Causal connection models link the system to the reflection models. Monitoring models indicate how the reflection models should be updated from the system and the context, whereas execution models specify how to operate the system based on the information in those reflection models.

In this case, typically the evaluation and causal connection models would be produced by the developers of the adaptive system, and the reflection and change models would be managed by the adaptation engine itself. Here, the adaptation engine would be the NHM.

Self-explanation would therefore entail telling users why the adaptation engine made a specific change in those reflection and change models. This change could come from multiple reasons: changed requirements or assumptions in the evaluation models, different solution alternatives in the change models, or new data coming through the monitoring model. Alternatively, a user could simply want to see a snapshot of the reflection models at a certain moment, and request the reason why a specific value or entity was present.

Solving this problem requires combining ideas from multiple areas. So far, we have identified three: traceability, model versioning and provenance. The following sections will provide more background on each of these topics and how they relate to self-explanation for these adaptation engines.

3.1 Traceability

Linking system requirements to its various design and implementation artifacts has been a concern for a long time. Gotel and Finkelstein defined requirements traceability back in 1994 [11] as “the ability to describe and follow the life of a requirement, in both a forwards and backwards direction”. Much work has been done since then in terms of defining guidelines for traceability, creating and maintaining trace links, and querying those trace links after the fact [5].

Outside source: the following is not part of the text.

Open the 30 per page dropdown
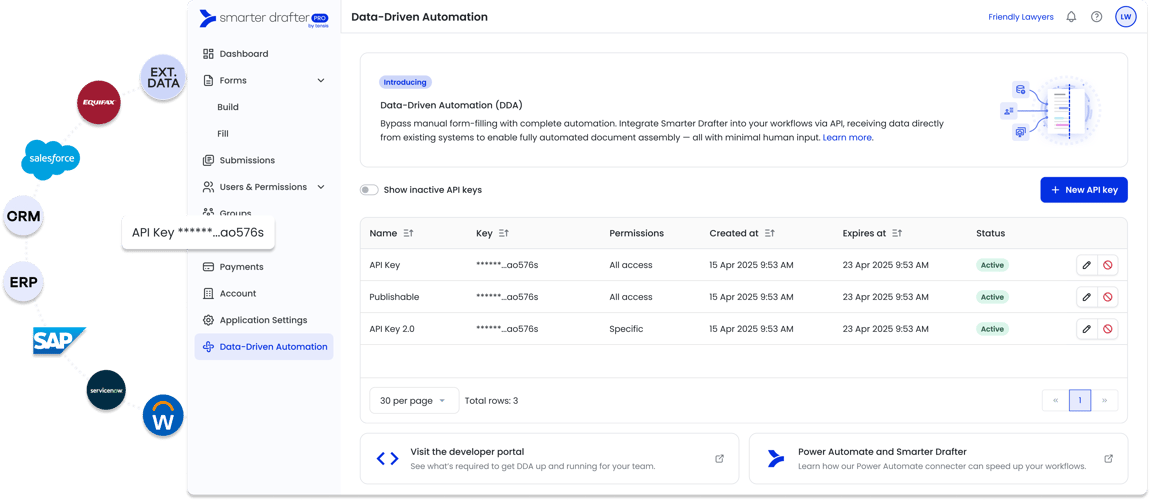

It is hard to create and maintain traceability links between manually created artefacts. However, the automation brought by MDE has made it possible to generate links between models in most of the popular model-to-model transformation languages (e.g. ATL [12] or ETL [15]). These traceability links are typically quite simple, with references to the various ends of the link (source and target elements) and the transformation rule that was applied, as mentioned by Matragkas et al. [16].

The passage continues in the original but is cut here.